DESCRIPTION OF THE TASK
Extract each line of the records below that contains the word "agent".

(Data extracted from a collection)
================

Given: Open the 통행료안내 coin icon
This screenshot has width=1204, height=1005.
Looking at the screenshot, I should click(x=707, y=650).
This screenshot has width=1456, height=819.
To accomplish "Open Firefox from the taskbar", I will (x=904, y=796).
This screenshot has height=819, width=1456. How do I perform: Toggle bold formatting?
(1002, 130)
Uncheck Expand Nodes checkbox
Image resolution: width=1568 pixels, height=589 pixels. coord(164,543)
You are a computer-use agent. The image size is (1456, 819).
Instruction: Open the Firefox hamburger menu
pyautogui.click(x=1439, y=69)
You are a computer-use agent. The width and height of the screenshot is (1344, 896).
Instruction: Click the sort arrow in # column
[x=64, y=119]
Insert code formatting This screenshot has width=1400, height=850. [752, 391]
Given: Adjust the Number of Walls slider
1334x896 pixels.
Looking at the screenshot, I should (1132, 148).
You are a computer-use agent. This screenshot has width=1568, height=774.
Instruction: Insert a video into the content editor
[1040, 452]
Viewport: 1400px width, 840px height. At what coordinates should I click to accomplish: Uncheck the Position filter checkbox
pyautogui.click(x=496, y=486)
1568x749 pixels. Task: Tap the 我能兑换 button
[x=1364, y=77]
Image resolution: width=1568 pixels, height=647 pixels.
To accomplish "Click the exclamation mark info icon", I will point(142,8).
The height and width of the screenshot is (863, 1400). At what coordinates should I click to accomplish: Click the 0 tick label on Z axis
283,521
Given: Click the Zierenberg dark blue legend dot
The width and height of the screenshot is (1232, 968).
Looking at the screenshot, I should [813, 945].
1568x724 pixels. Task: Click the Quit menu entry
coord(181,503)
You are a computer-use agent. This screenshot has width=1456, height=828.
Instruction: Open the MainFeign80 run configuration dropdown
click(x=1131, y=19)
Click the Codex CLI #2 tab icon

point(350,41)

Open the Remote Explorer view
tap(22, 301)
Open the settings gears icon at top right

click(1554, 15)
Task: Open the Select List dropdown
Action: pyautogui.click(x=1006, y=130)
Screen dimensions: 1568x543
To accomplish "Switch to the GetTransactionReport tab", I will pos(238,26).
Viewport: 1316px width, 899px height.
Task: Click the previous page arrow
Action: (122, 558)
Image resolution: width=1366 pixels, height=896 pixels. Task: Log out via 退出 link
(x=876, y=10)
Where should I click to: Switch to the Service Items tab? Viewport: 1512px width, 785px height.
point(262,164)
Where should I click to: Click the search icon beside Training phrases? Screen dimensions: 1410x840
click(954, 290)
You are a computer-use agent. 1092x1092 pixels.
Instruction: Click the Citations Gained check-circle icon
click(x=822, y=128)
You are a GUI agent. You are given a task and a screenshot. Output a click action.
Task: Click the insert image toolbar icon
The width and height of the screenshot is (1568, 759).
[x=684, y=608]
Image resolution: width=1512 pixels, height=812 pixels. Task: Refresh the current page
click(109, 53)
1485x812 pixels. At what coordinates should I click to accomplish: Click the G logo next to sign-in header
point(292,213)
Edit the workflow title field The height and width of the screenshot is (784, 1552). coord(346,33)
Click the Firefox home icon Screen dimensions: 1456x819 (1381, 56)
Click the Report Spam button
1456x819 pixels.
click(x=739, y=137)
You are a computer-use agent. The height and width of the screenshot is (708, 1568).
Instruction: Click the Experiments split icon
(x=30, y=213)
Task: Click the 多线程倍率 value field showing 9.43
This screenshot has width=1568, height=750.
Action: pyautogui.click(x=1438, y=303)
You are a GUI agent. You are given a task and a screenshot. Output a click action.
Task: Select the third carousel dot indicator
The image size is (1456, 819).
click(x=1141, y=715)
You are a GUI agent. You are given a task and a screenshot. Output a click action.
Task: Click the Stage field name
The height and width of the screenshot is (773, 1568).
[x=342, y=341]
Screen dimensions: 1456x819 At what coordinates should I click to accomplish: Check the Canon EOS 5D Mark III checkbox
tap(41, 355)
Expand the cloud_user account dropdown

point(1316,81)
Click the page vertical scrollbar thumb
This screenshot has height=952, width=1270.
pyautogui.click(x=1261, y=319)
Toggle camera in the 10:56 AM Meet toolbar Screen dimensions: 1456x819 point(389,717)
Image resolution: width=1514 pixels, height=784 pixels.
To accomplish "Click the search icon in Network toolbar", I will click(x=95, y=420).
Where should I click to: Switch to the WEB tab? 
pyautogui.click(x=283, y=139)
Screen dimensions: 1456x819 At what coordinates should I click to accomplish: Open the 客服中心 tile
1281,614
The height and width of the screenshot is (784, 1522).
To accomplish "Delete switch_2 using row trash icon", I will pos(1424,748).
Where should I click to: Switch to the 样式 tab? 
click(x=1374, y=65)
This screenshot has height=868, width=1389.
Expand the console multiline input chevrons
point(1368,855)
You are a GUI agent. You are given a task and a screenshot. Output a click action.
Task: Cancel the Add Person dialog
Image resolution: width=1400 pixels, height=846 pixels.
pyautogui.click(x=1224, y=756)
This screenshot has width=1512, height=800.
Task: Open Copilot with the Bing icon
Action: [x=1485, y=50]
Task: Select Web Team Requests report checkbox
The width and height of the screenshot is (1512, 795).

================

TASK RESULT
You are a computer-use agent. The image size is (1456, 819).
You are a computer-use agent. The width and height of the screenshot is (1344, 896).
You are a computer-use agent. This screenshot has width=1568, height=774.
You are a computer-use agent. This screenshot has width=1456, height=828.
You are a computer-use agent. 1092x1092 pixels.
You are a GUI agent. You are given a task and a screenshot. Output a click action.
You are a computer-use agent. The height and width of the screenshot is (708, 1568).
You are a GUI agent. You are given a task and a screenshot. Output a click action.
You are a GUI agent. You are given a task and a screenshot. Output a click action.
You are a GUI agent. You are given a task and a screenshot. Output a click action.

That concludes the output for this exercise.